The ruptured abdominal aortic aneurysm is a time-critical medical emergency with an extremely poor prognosis. Even when recognized early, the ruptured AAA is associated with a mortality rate in excess of 90% (Gilbert, 2006). Definitive care is immediate surgical repair and even in such cases, only about 40% of patients will survive to discharge (Dimick et al, 2002).

The paramedic practitioner has a key role to play in the initial recognition of the ruptured AAA. A thorough working knowledge of the anatomy and physiology and associated signs and symptoms of the ruptured AAA will significantly increase the paramedic practitioners’ ability to identify AAA in the prehospital environment and initiate ongoing treatment.

Paramedic practitioners must acknowledge that definitive care is surgical repair and unnecessary delays on scene attempting to gain intravascular access will deny the patient the opportunity to receive time sensitive surgical interventions. It is a possibility that the future prehospital management of the ruptured AAA might include a fast-track pathway with direct admission to theatre.

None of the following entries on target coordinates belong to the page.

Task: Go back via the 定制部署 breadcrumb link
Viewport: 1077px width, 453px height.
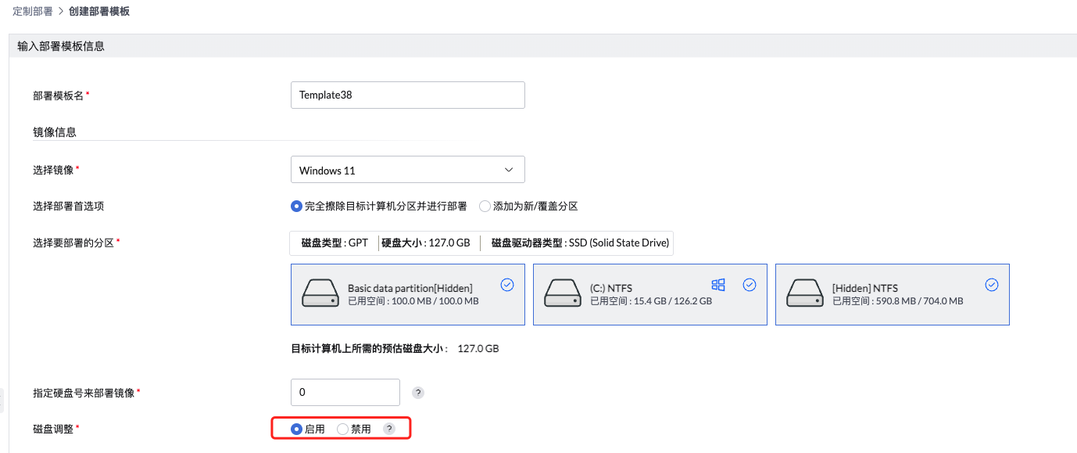Action: pos(33,11)
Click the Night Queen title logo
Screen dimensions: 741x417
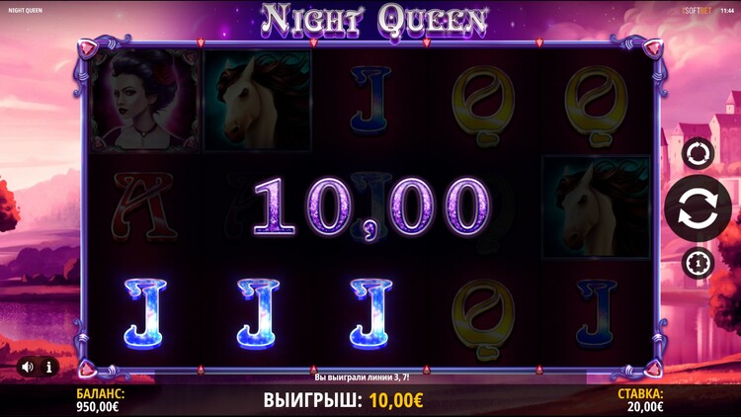pos(373,20)
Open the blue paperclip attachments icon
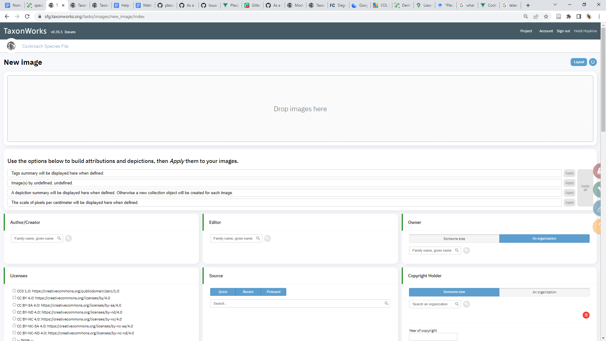 point(599,207)
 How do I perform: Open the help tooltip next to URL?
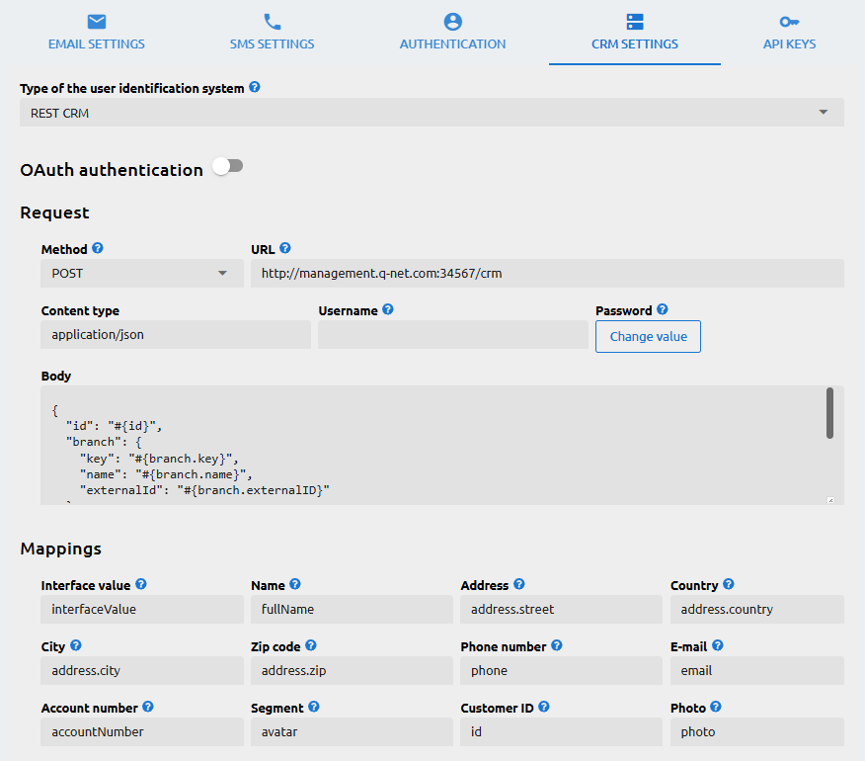tap(285, 249)
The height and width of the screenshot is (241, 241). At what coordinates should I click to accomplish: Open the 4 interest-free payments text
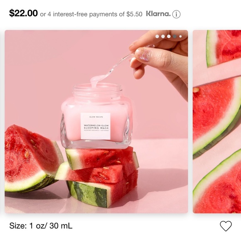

Paramedic practitioners must view their role within the context of the multidisciplinary team and acknowledge that rapid identification, expedient transfer to an appropriate receiving facility with the initiation of appropriate prehospital interventions including fiuid replacement therapy and opiate analgesia can provide the patient with the best possible chance of survival with a positive outcome and minimal post-operative complications.

Key Points

  • The triad of acute abdominal pain, a pulsatile abdominal mass and indications of shock are the cardinal signs of a ruptured abdominal aortic aneurysm (AAA).
  • The ruptured AAA requires urgent surgical intervention. Such patients cannot be stabilized in the prehospital environment and attempts to do so will be futile and are likely to compromize patient care.
  • The paramedic practitioners management of the ruptured AAA must include, and sometimes be limited to, rapid identification and expedient conveyance to a hospital with expertise in managing vascular emergencies.
  • Intravascular access must not delay transport to an appropriate receiving facility. However, if this can be achieved safely on route, the administration of IV fluid and analgesia will improve the patient experience.
  • Prehospital interventions such as fluid administration can reduce the incidence of post-operative complications such as acute renal failure. However, this should not be used to justify multiple cannulation attempts on scene.
  • The development of a fast-track pathway for direct admission to theatre could potentially save lives. Further research and the development of such a pathway should involve all members of the multi-disciplinary team.